Jannik Sinner può affermare di essere già un profeta nella sua terra. Il numero uno del mondo ha di nuovo fatto storia dopo aver sconfitto Casper Ruud nella finale dell'ATP Roma 2026 con un punteggio di 6-4 6-4, in un'ora e 45 minuti di gioco. Inoltre, ciò gli consente di completare il suo palmarès di Masters 1000 con l'unico che gli mancava, probabilmente il più speciale essendo in casa.
Si esauriscono gli aggettivi per descrivere quanto Sinner sta raggiungendo negli ultimi mesi. Giocatore con il maggior numero di vittorie consecutive in Masters 1000 superando Novak Djokovic, unico giocatore capace di vincere sei Masters 1000 consecutivi, unico giocatore capace di vincere i primi 5 Masters 1000 in una stagione, secondo giocatore nella storia a vincere tutti e nove i Masters 1000 dopo il citato tennista serbo... Ben poco si può chiedere di più al giocatore di San Candido, destinato a fare epoca nello sport del tennis.

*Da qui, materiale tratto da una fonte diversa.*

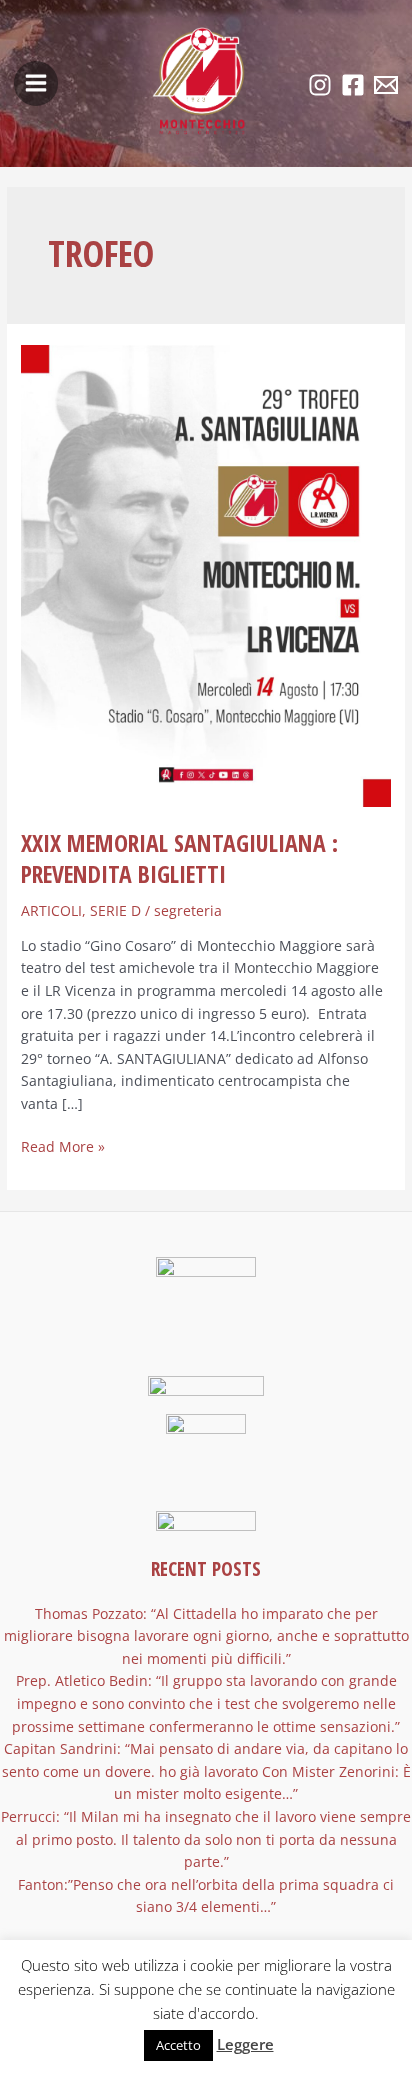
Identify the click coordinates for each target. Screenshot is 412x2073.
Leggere (245, 2044)
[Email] (386, 85)
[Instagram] (320, 85)
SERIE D (115, 910)
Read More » (63, 1146)
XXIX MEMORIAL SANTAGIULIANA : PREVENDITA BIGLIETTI (179, 858)
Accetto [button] (178, 2045)
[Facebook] (353, 85)
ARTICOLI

Sinner procede da meno a più nel primo set
L'incontro è iniziato con una dichiarazione di intenti da parte di Ruud, che ha mostrato fin da subito la strategia per frenare Sinner. Tentare di usare il rovescio il più possibile e giocare liftato sul rovescio del numero uno del mondo. In effetti, questa idea ha ottenuto una ricompensa precoce con due palle break nel primo turno di battuta, che hanno significato la prima rottura dell'incontro dopo un grave errore non forzato da parte di Jannik. La sorpresa è scattata al Campo Centrale.
Semplicemente, la reazione dell'eroe locale non si è fatta aspettare, rientrando subito nel breakal tennista norvegese e recuperando il vantaggio perso con un incredibile rovescio in parallelo. Da quel momento, l'equilibrio è stato massimo, anche se è stato Sinner a esercitare maggiore pressione nei turni al resto per distanziarsi. Jannik ha dovuto attendere fino al 4-4, ma lì ha scovato una falla nel servizio di Ruud portandosi sul 5-4 con il servizio, chiudendo il primo set con un gioco a zero per 6-4.

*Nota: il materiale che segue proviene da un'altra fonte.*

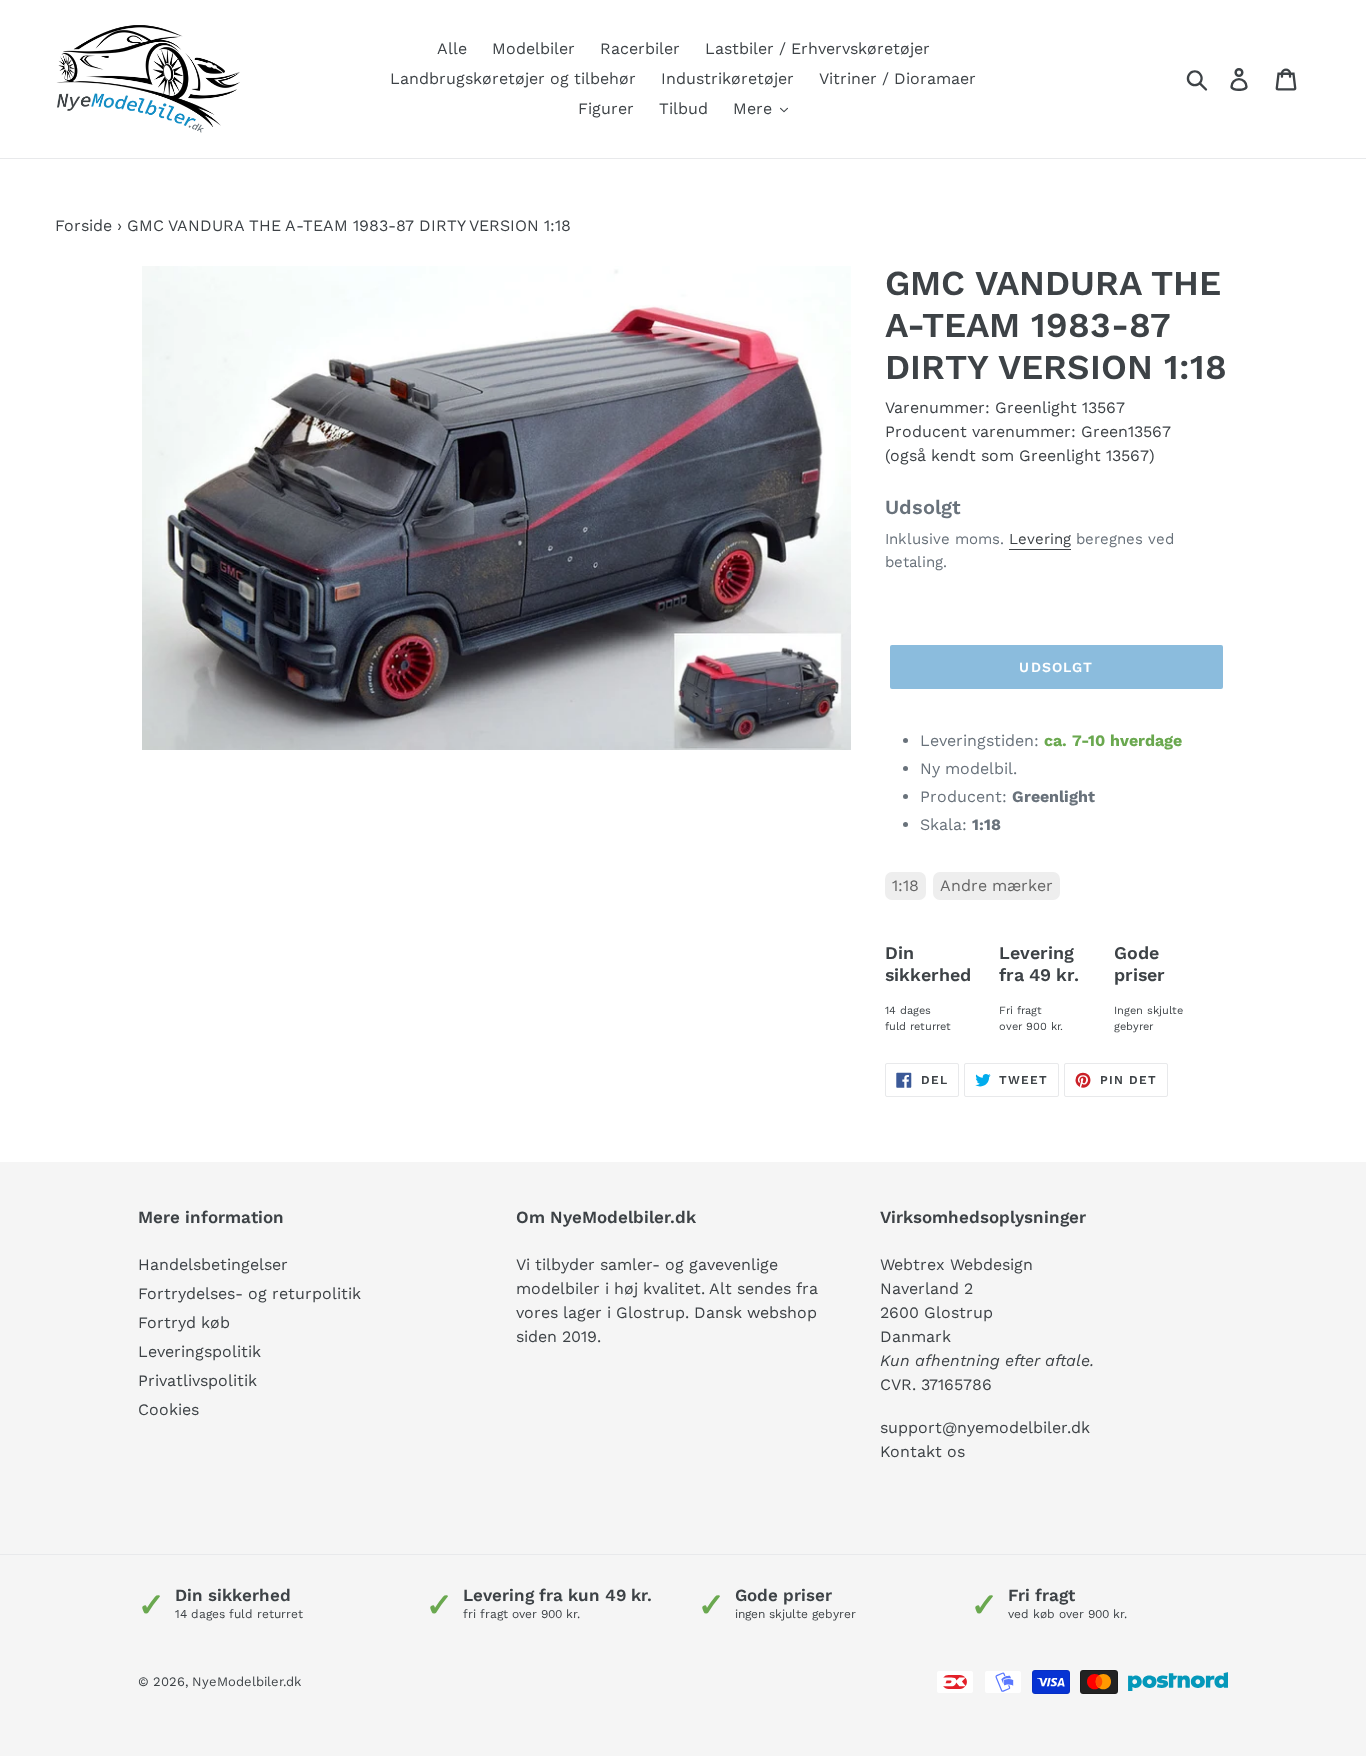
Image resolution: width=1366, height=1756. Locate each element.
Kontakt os (922, 1451)
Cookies (168, 1409)
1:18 (905, 885)
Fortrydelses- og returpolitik (249, 1293)
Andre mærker (996, 885)
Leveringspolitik (199, 1351)
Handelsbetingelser (213, 1264)
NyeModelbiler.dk (246, 1681)
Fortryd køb (184, 1322)
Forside (83, 225)
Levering (1040, 539)
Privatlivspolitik (197, 1380)
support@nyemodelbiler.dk (985, 1427)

Sinner abbatte Ruud e si incorona davanti al suo pubblico
Da quel momento in poi, il tennista norvegese ha abbassato leggermente la guardia, mentre Sinner ha mantenuto la velocità di crociera, conquistando subito il servizio di Ruud all'inizio del secondo parziale e toccando praticamente il trofeo con le mani. In effetti, Jannik ha avuto una palla break per portarsi sul 3-0 e servizio, anche se Casper si è aggrappato al campo per non dire addio così presto e continuare ad avere una minima possibilità.

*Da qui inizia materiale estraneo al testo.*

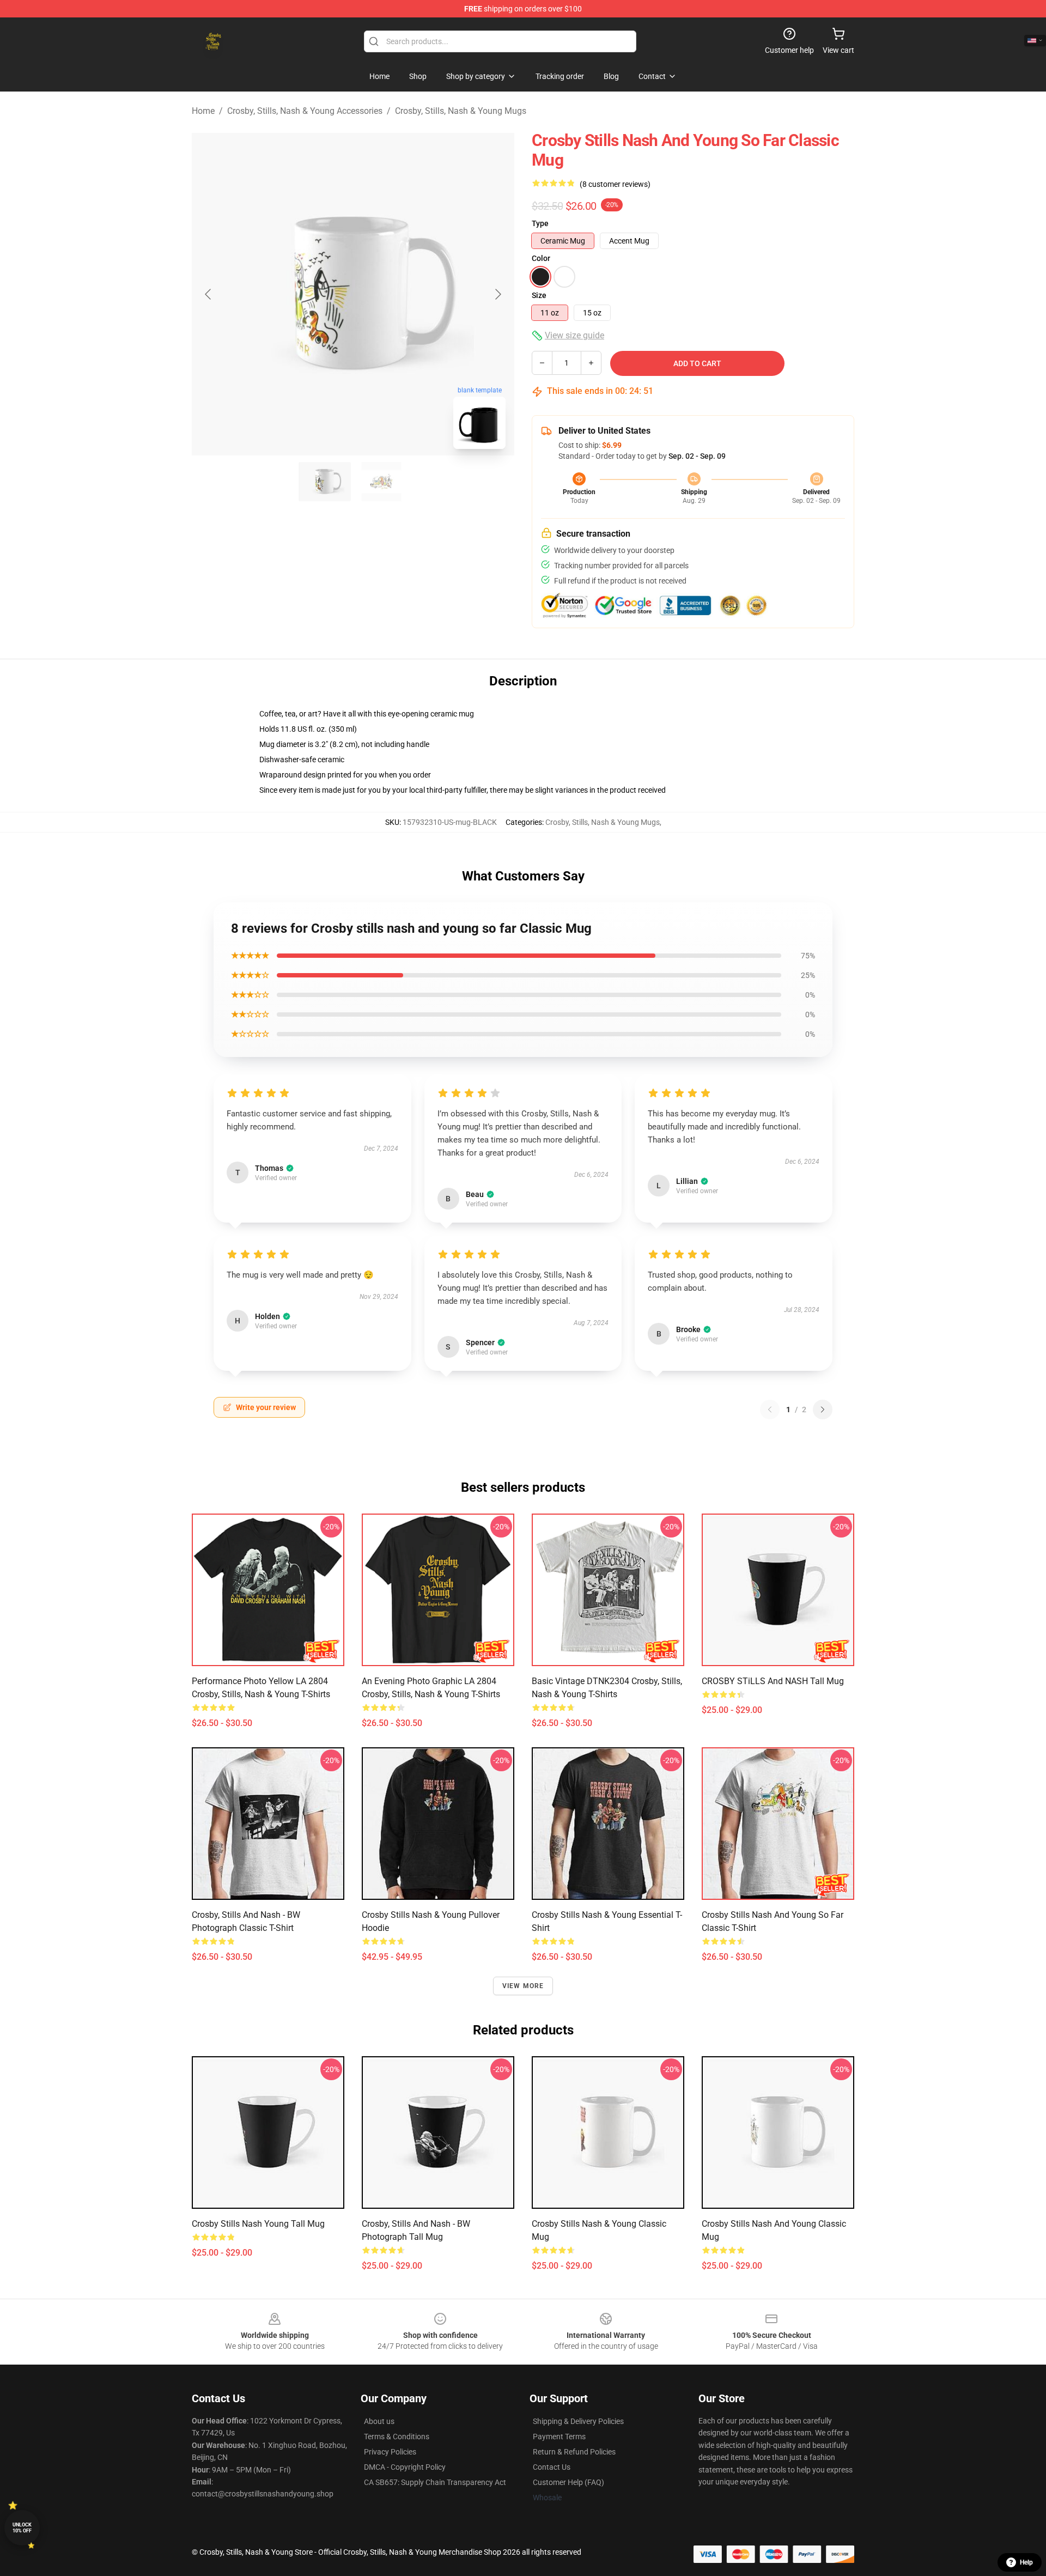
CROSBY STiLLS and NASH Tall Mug (773, 1681)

Quando un giocatore come Jannik ti concede a malapena opportunità al servizio, è molto difficile rimontare la corrente, ma Ruud ha avuto la sua chance con una palla break sul 4-3. Tuttavia, un grande colpo di diritto di Sinner ha fermato la ribellione del norvegese. L'incontro è proseguito senza ulteriori rotture fino al 5-4 con il servizio di Jannik, momento chiave per il suo appuntamento con la storia. Come fanno di solito i grandi, l'italiano non ha sbagliato, alzando le braccia al cielo di Roma e dimostrando perché è imbattibile al giorno d'oggi, diventando anche il primo tennista italiano a vincere al Foro Italico da 50 anni. Prossima tappa Roland Garros, dove potrebbe completare il Career Grand Slam.